Child Protection in Ndhiwa
Hi everyone, my name is Meg and I have been in Ndhiwa, working with the team on some exciting projects for the past couple of months.
Twende Pamoja have recently delivered a highly successful Child Protection campaign, the aim of which is to address school related gender based violence. This project attracted funding from the Evan Cornish Foundation, due to the shocking discoveries made back in 2017 by Comic Relief. The 2017 research indicated that over 60% of girls had suffered gender based violence within their schools. Sadly, many of the instances of abuse were perpetrated by those in positions of power, notably teachers or members of religious organisations.
The focus of the Child Protection project was two fold. Firstly, it aimed to prevent instances of gender based violence by delivering a comprehensive training and sensitisation programme. Secondly, the project aimed to ensure that when incidents of abuse did take place, that there were robust procedures in place to ensure that victims were properly supported. The findings of the Child Protection project are yet to be formally published, but initial findings do illustrate a significant positive change. Nevertheless, there are still gaps, both in ensuring that cases are reported, but also in handing cases thereafter.
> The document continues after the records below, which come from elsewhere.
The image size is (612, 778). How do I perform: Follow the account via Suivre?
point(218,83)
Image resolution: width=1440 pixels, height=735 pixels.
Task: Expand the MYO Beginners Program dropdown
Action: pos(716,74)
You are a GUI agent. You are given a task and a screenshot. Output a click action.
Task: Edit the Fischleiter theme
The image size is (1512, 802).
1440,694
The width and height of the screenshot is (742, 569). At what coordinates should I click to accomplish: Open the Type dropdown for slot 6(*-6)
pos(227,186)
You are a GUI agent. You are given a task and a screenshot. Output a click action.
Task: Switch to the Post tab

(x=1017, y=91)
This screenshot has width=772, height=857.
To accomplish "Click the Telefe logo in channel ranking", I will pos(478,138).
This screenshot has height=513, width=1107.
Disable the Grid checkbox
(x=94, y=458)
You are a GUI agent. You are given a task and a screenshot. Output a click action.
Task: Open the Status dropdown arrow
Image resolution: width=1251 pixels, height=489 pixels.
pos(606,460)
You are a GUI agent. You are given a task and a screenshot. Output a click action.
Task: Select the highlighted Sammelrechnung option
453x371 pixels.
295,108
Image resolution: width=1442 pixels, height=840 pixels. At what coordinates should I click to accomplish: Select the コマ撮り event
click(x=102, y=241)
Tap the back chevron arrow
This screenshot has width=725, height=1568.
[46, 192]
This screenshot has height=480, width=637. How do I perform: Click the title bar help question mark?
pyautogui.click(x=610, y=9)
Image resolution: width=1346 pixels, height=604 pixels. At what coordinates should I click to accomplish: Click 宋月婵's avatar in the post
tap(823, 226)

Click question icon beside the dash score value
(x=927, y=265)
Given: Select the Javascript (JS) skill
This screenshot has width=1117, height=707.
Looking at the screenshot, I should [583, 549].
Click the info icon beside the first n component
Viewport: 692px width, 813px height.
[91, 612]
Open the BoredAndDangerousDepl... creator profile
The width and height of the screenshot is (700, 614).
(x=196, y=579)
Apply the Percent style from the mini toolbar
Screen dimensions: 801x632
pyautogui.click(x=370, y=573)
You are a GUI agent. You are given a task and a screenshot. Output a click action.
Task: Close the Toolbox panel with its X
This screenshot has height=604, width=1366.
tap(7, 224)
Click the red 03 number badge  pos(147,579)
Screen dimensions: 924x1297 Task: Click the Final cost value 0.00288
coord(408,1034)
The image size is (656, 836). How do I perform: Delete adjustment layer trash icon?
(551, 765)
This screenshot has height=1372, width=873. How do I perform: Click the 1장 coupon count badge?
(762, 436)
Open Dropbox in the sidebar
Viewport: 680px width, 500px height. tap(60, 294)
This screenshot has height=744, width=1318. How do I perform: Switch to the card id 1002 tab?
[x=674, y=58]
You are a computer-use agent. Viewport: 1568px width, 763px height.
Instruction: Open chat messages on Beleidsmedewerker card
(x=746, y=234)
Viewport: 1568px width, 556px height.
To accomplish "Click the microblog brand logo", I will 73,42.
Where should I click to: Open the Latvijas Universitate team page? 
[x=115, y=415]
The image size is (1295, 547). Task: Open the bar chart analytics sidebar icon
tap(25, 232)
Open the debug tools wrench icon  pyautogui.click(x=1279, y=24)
Since my arrival, I have been conducting some research to help inform the planning of the team’s next child protection plan. I have collected data and conducted interviews with key stakeholders to gain their perspectives on how we can continue to best support the girls. I have also been working closely alongside members of the child protection team to develop a strategy in which we can evaluate the successes of the previous child protection project.
I have also met with some of the girls, and spoken to them about the impact that COVID-19 has had on them and their families. Whilst restrictions in Kenya have eased, the impact is still being felt very much in the communities that live here. Girls have spoken about the way in which COVID-19 has caused longer term unemployment meaning that existing jobs have become more competitive. One of the girls spoke of how, due to unemployment, many people are now trying to sell vegetables in the market. Previously her Mum was able to make enough to support the families basic needs, but due to market saturation, her Mum often comes home empty handed. The charity are currently exploring how they can best support those most affected by COVID-19.
In the coming weeks, we will analyse this data and identify the main findings of the research. This will then be used to help inform the planning stage, ensuring that, as always, the steps the charity takes reflects the need on the ground.